Using two randomized, sham-controlled, crossover study designs, we studied 43 recreationally-active adults.
For study 1, unilateral RIPC was used, while for study 2, the ischemic stimuli was increased to bilateral occlusion. After
either the RIPC or sham control treatment, subjects completed four 30 s Wingate anaerobic tests on a Monark cycle
ergometer with 2 min passive rest between trials.
In the unilateral occlusion trial, peak power, mean power, and fatigue index were not different between the two
conditions at every Wingate test. In the bilateral occlusion trial, mean power was greater in the RIPC condition during the
first Wingate test compared with the sham control (bothp<0.05).
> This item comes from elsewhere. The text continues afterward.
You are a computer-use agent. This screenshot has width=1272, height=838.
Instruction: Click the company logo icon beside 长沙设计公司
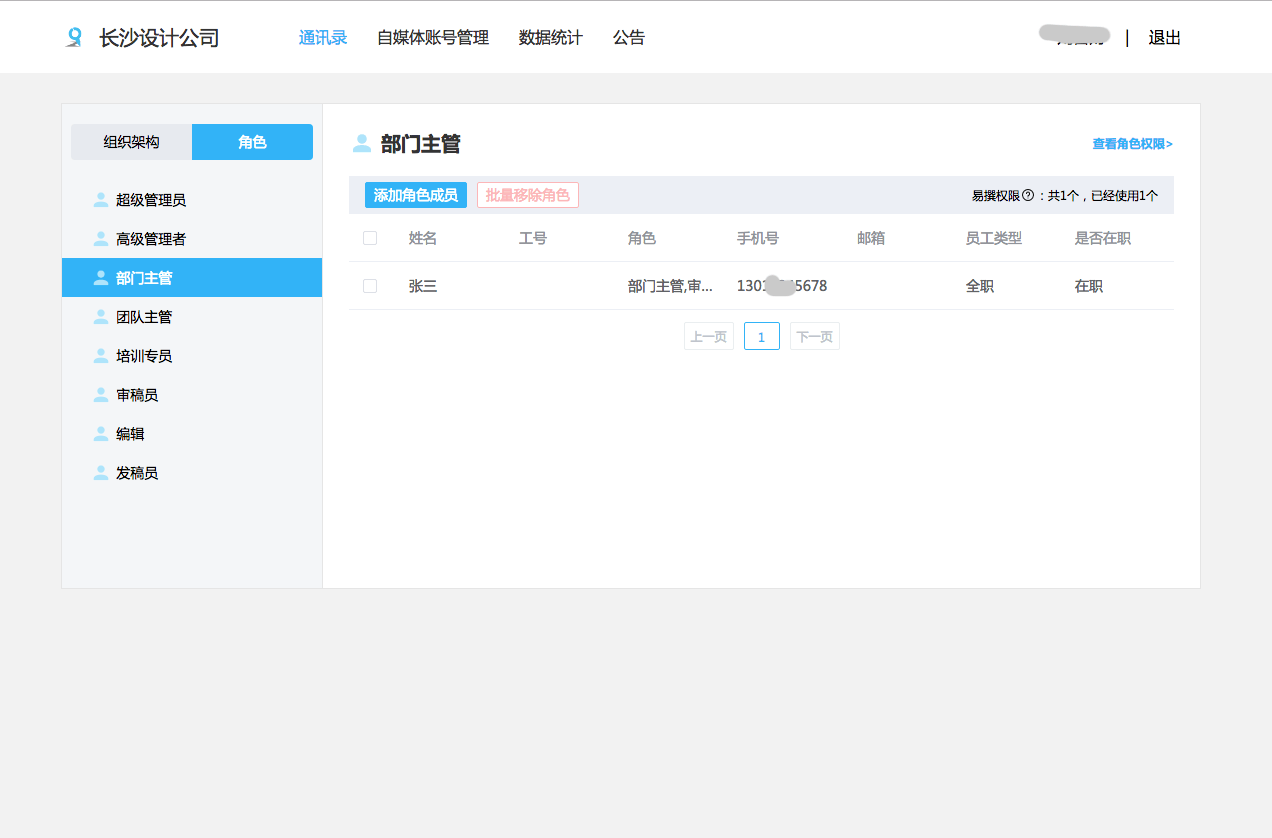pyautogui.click(x=74, y=37)
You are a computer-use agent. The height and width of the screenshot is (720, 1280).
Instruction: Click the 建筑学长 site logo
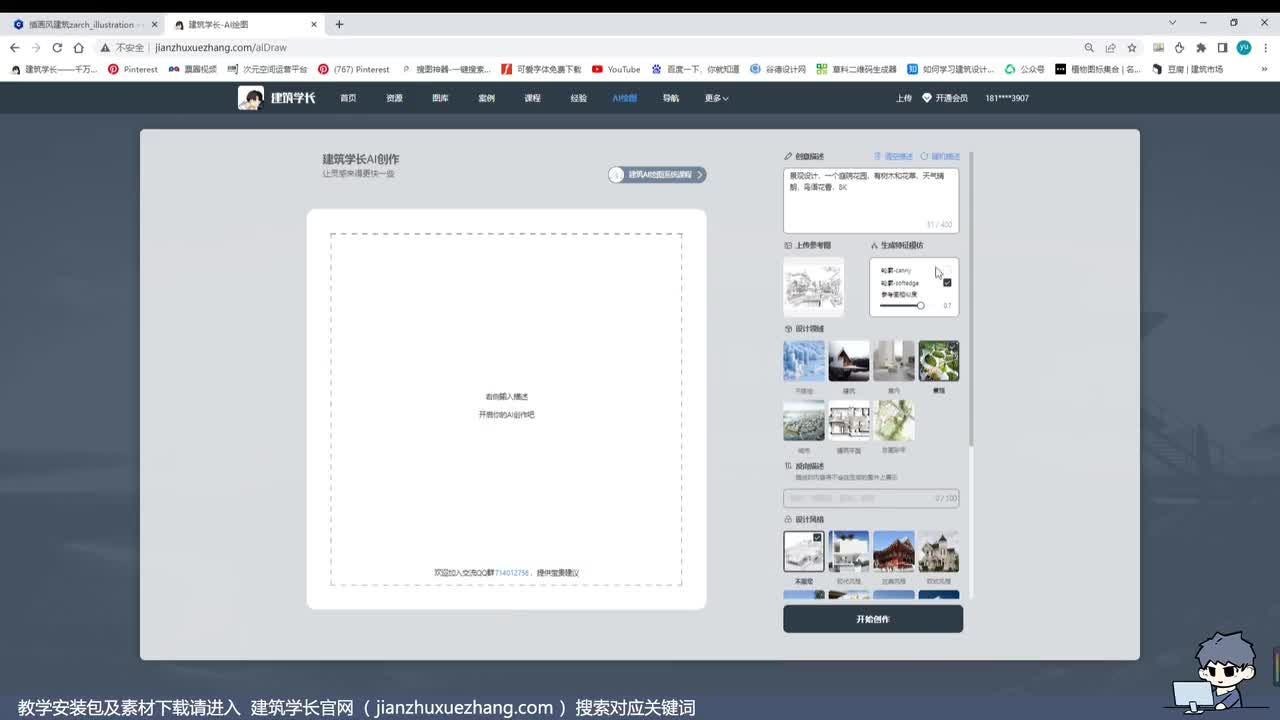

Additionally, peak power was elevated following the
RIPC condition versus the sham control for the final Wingate test (p<0.05).
Remote ischemic preconditioning applied bilaterally increased lower body power output over a series of
Wingate anaerobic tests. Unilateral RIPC, however, had no effect on any of the performance variables, suggesting that
there is a threshold for the amount of target tissues needed to elicit anaerobic performance benefits.